Dataset extract below:

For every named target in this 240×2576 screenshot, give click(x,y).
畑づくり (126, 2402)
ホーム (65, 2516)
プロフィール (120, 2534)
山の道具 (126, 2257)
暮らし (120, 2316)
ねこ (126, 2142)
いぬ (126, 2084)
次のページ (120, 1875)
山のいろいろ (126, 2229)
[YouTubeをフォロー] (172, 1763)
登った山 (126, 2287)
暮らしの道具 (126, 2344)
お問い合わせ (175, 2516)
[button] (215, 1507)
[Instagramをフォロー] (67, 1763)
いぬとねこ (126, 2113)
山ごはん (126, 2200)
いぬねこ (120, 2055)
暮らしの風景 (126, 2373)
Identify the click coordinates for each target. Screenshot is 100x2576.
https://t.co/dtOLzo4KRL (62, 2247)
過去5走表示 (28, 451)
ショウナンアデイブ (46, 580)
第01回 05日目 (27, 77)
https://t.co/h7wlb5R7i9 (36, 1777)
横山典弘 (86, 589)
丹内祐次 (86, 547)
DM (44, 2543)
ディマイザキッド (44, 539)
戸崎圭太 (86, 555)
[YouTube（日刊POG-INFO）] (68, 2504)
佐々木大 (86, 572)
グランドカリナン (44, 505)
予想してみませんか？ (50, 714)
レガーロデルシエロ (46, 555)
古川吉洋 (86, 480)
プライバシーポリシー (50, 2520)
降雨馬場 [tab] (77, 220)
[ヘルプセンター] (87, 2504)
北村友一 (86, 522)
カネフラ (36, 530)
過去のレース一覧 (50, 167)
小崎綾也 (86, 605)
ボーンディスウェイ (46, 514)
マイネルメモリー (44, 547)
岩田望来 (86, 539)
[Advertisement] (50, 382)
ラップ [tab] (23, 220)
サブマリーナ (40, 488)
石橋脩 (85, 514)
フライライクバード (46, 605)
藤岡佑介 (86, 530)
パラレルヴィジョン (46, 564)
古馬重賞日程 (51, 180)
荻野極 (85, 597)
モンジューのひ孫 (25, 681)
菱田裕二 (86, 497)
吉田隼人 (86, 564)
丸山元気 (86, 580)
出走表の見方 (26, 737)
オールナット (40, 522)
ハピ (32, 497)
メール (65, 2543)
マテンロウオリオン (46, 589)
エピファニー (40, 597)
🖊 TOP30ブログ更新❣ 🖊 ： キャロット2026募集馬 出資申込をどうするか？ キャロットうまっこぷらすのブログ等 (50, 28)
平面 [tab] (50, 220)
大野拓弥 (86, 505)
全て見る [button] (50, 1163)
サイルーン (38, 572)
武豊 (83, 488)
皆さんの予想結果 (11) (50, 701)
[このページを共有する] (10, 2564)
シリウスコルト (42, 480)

End of Dataset extract.

* [Work order]:
Using the data above, reproduce exactly the lines between those holding "暮らしの風景 (126, 2373)" and "古川吉洋 (86, 480)", inclusive, and no others.

* [Task answer]:
暮らしの風景 (126, 2373)
Identify the click coordinates for each target. Screenshot is 100x2576.
https://t.co/dtOLzo4KRL (62, 2247)
過去5走表示 (28, 451)
ショウナンアデイブ (46, 580)
第01回 05日目 (27, 77)
https://t.co/h7wlb5R7i9 (36, 1777)
横山典弘 (86, 589)
丹内祐次 (86, 547)
DM (44, 2543)
ディマイザキッド (44, 539)
戸崎圭太 (86, 555)
[YouTube（日刊POG-INFO）] (68, 2504)
佐々木大 (86, 572)
グランドカリナン (44, 505)
予想してみませんか？ (50, 714)
レガーロデルシエロ (46, 555)
古川吉洋 (86, 480)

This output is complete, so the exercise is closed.